# Pasture vs dry lot show goat



## hscottom87 (Mar 21, 2013)

We fenced off a little acre pasture for our 2 goats, 1 is a show goat. After doing so, we were told you have to dry lot show goats??


----------



## ksalvagno (Oct 6, 2009)

I think that might depend on what the 4H group does. I would ask more questions.


----------



## Dani-1995 (Mar 11, 2011)

What are you showing? Wethers or does? I let all my goats have grass and browse. The wethers are allowed as much but enough to keep them healthy and happy. Some people prefer a drylot for worm management but in reality if you keep up on all practices they will be fine... just watch eyelids and fecal samples. 

In my opinion it is mean to keep a goat confined in really small pen and feed it nothing but grain. Granted mine all get a very strict diet but it includes daily browsing. They don't have a huge pen but it does have tree and grass. Which they munch on... this is wethers and does btw. As the wethers get bigger I restrict their browse more but they get at least 30mins a day out and browsing. 

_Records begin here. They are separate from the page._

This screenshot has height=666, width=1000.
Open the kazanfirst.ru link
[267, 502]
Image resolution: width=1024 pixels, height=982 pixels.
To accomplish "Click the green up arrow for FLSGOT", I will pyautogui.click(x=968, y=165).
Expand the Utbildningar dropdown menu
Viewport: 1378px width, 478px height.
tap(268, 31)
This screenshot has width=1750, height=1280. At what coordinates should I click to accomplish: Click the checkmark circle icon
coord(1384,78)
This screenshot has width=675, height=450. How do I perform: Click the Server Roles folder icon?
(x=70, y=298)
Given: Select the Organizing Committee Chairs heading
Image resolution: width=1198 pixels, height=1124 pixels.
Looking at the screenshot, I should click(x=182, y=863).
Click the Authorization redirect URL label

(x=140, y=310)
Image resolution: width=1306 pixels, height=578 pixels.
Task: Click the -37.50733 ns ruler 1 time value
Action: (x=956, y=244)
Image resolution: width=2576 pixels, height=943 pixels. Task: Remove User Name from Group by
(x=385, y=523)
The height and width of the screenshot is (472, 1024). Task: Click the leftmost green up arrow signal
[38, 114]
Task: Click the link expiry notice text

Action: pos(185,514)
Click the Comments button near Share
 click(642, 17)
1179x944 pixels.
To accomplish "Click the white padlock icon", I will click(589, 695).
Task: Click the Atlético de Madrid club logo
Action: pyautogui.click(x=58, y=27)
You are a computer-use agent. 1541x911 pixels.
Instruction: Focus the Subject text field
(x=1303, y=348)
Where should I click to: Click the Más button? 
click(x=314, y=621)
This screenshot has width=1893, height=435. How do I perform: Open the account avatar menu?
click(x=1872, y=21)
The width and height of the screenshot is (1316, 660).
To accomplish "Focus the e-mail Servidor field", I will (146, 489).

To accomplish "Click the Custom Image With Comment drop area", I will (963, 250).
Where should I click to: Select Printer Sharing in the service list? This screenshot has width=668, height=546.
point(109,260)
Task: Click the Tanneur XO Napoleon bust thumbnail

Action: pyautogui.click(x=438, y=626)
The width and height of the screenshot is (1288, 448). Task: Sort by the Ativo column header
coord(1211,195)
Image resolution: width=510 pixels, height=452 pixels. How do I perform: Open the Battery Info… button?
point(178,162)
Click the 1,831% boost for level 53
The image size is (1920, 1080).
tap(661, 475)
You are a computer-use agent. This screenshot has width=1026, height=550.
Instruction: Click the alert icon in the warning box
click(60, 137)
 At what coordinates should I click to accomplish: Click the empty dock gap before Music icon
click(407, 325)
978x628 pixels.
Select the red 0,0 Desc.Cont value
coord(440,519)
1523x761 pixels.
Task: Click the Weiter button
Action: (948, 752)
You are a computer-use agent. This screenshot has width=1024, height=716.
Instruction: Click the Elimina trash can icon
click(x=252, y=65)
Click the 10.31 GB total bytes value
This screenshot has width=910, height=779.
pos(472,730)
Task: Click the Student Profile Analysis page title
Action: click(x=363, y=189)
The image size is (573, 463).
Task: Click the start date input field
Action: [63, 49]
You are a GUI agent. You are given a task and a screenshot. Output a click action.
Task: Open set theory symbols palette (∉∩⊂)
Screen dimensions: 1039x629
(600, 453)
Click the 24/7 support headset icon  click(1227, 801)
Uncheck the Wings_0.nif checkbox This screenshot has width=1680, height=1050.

They are Goats and should be kept and treated as such.... of course pampering them never hurts


----------



## hscottom87 (Mar 21, 2013)

I totally agree w/ you Dani! I cringed at the thought of our goats quality of life in a little dry lot. I'm just going to do what you said & watch for worms & turn them out.


----------



## hscottom87 (Mar 21, 2013)

Oh and we show does.


----------